Dinner, Beer and Wine at a Bookstore? Welcome to Barnes & Noble's Latest Survival Plan

- by Michael Stillman

A new Barnes & Noble restaurant (from their website).

Would you like plancha-cooked salmon with whole grain tabbouleh salad & basil dressing with your books? And some Billecart-Salmon Brut Reserve Champagne from Reims, France, seems like an appropriate selection from the wine list for salmon. Barnes & Noble has been chasing internet behemoth Amazon for quite awhile now without much success. Now, Amazon has started opening bookstores to complement their online business. Unlike Barnes & Noble, they are smaller, basic stores, offering just books and electronic accompaniments. They don't offer reading rooms, comfortable sofas, pastry and coffee as B&N has for years. Struggling to differentiate itself in a positive way, B&N is testing out going even more upscale, with $23 salmon and $68 per bottle champagne offered in its bookstores. As Michelle Obama used to say, when they go low, we go high.

 

As they would announce during the Cold War era when interrupting our radio and TV programs with "CONELRAD" warnings of an imminent nuclear attack, "this is just a test." Four locations have been selected: Eastchester, New York (suburbs of the city), Edina, Minnesota (Minneapolis), Folsom, California (think Folsom Prison Blues, or nicer, Sacramento), and Loudoun County, Virginia (Washington).
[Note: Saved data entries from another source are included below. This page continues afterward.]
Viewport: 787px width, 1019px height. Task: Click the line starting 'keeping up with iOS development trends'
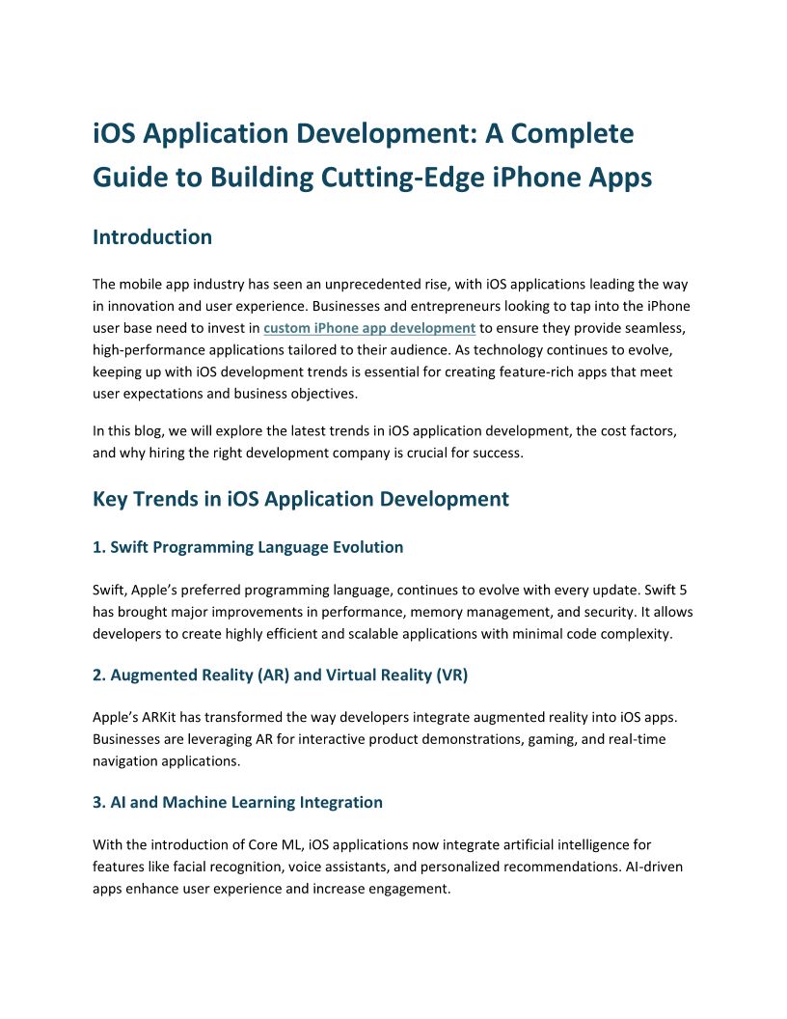tap(382, 372)
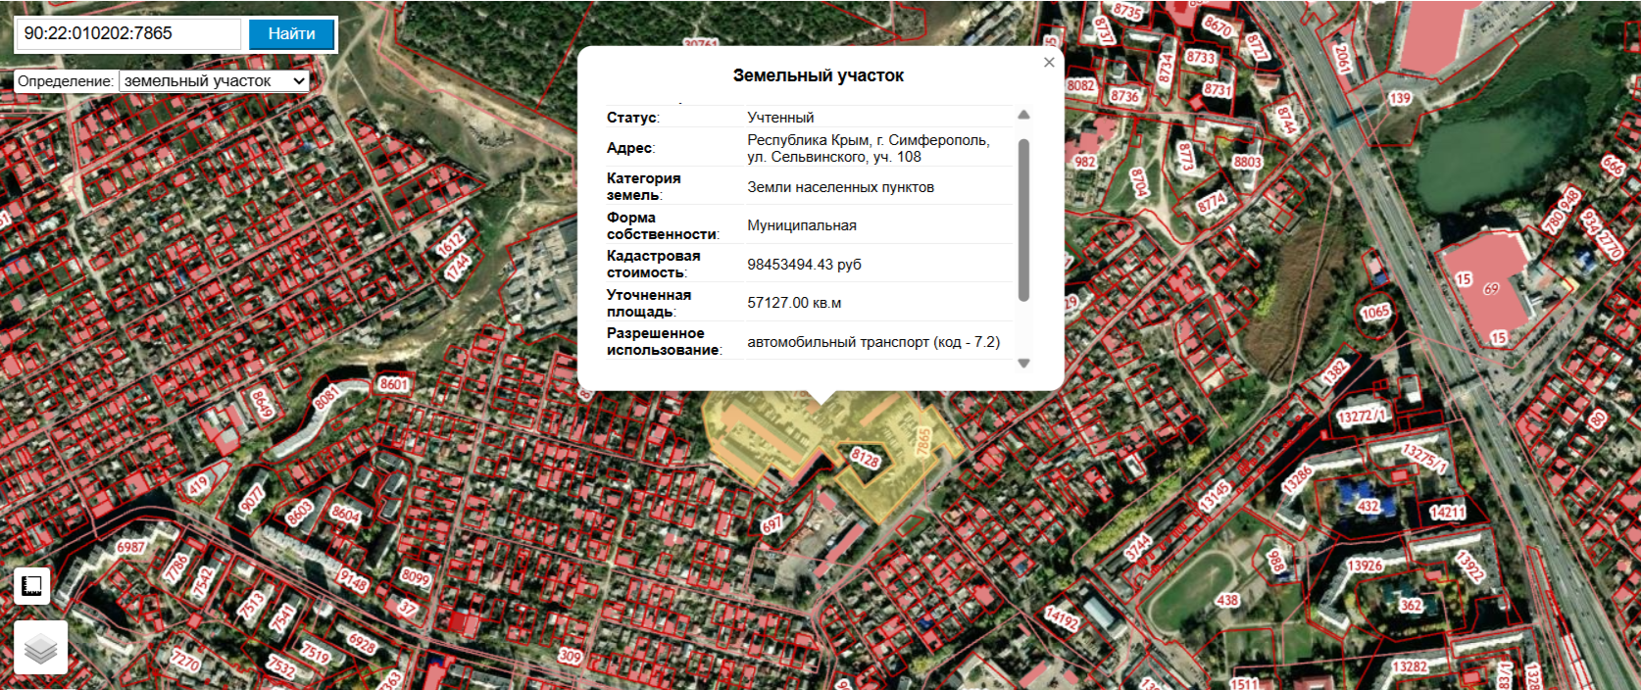Select parcel labeled 6987
This screenshot has width=1641, height=690.
coord(130,547)
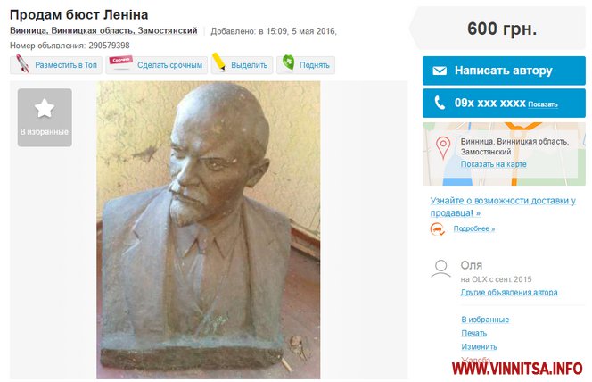Click the red map pin location icon

coord(443,147)
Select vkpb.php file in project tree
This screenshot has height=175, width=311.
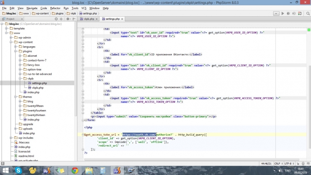pyautogui.click(x=37, y=88)
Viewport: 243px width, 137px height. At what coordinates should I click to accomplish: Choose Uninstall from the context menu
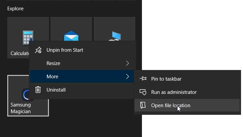82,90
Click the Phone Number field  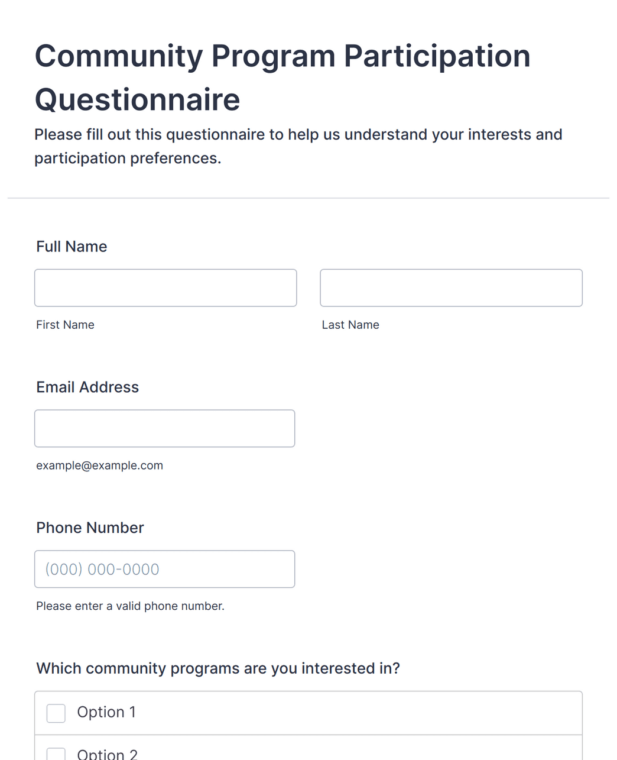(164, 569)
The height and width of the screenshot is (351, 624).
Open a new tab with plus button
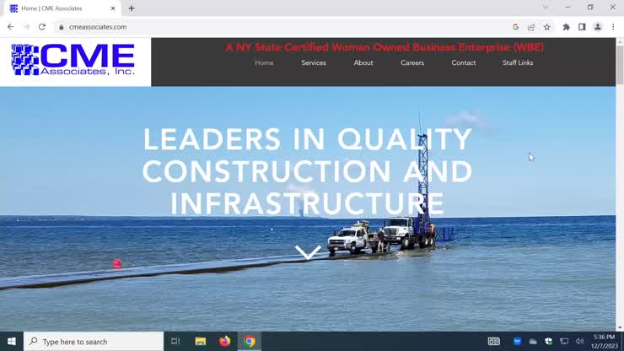[132, 8]
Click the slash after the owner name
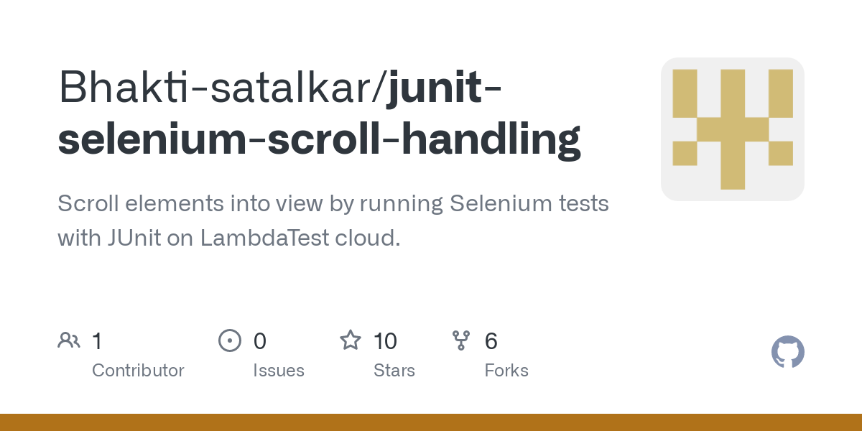The height and width of the screenshot is (431, 862). 381,88
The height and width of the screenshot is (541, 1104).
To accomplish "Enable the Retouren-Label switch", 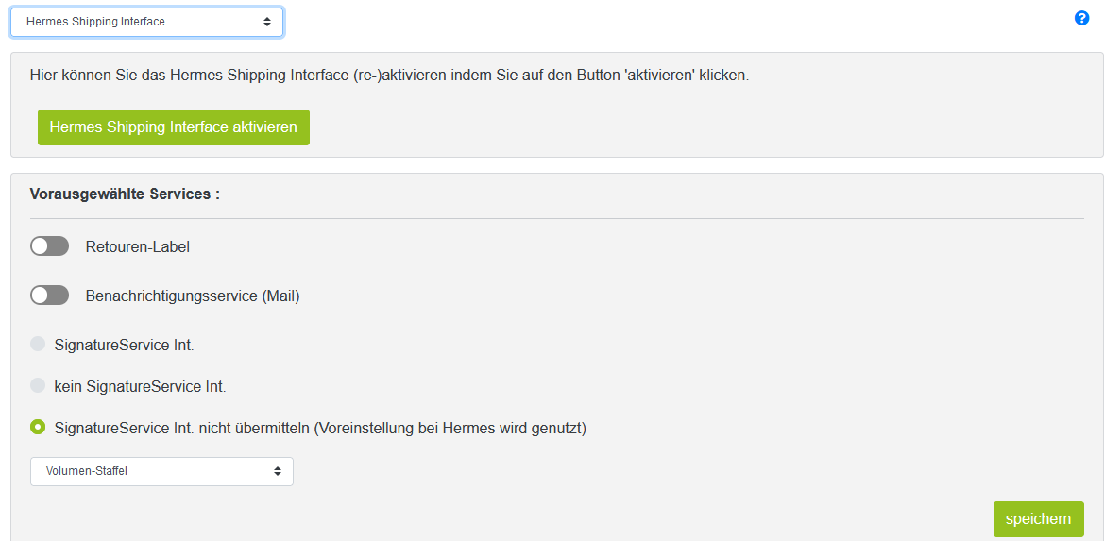I will coord(49,246).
All but the Loudoun County location opened recently, with the latter coming soon.

 

The conversion isn't easy and not all B&N stores are suitable for it. The dining areas are twice the size of the spaces currently used for coffee and pastries. The store has to have enough room for it to fit. Presumably, a closed kitchen is needed rather than the open bar style serving area with which I am familiar. Some book shoppers might not appreciate the smoke or smell of sizzling salmon. The idea here is to lure in more customers, not drive them away.

 

Dinner is not the only meal served at B&N. There are sandwiches appropriate for lunch, and breakfast is served until noon. You can get a breakfast burrito for $11. That's a bit pricier than the $3.49 it will cost you for a breakfast burrito at Hardee's, but I'm going to bet it's a fair amount better. The surroundings are certainly classier, and full table service is provided. You don't have to go up to the cashier and wait for someone to call out your name when it's ready. They will bring it to you.

 

Perhaps most notable about the new B&N restaurants is that they serve alcoholic beverages. Along with the wine list, you can purchase beer. There's no Bud here, let alone Pabst. They don't even carry Sam Adams or Heineken. They are all from local breweries, with clever names like Surly Brewery, Brau Brothers, and Dogfish Head (if it were Salmon Head I'd be concerned they were making it from their left over fish parts).

 

In the 1990's, Barnes & Noble experienced great success. It's large, comfortable stores, that allowed patrons to slowly look through the selections, read some, socialize with friends, have coffee and snacks, in some locations even listen to live music, proved to be a winning combination. It was the place for book lovers to go. Remember Waldenbooks, or B. Dalton? The smaller, traditional stores were not a match for the atmosphere of a B&N.

 

However, by the turn of the century, internet giant Amazon was coming at them quickly. Lower prices were their main calling card, along with the convenience of buying at home. And, some who still liked the atmosphere of a B&N, would go there to peruse the new books, and then go home and buy them from Amazon for less. It has taken its toll over the years. Borders, with a similar model, is gone, and many have questioned the long-term viability of B&N's model. For a while, it looked like B&N would challenge Amazon in one major area of technology – e-readers. Their Nook at first made a great run at Amazon's Kindle, but it ended up becoming a money loser, something B&N could ill afford.

 

So, will this rekindle Barnes & Noble's good fortunes? It strikes me as a long shot. It almost seems as if they are doubling down on yesterday's technology. I always liked shopping malls. You could spend a relaxed afternoon or evening browsing through all kinds of stores and enjoy a meal at the food court. They drove Main Street out of business. The malls had security guards chase away young people, who they felt were in the way of shoppers with bigger wallets. I don't know if they still do this, but I doubt there's much need for the service. Young people are staying away on their own. Malls are dying. The idea of the mall as a place to shop, socialize, and have a meal has become passé. The appeal of a B&N strikes me as similar to that of a mall. I may still like them, but not many younger people do. Doubling down on a mall-type experience may not be the way to reach the younger generation. Not that I have a better plan for B&N, or that I wish them anything but well, but it just doesn't feel right. I hope I'm wrong.

 

Oh, that plancha-cooked salmon... what is it? A plancha is like a cast iron skillet, only flat and square instead of round. You place it on a barbecue so you can sear the food while still getting that barbecue flavor. Sounds good.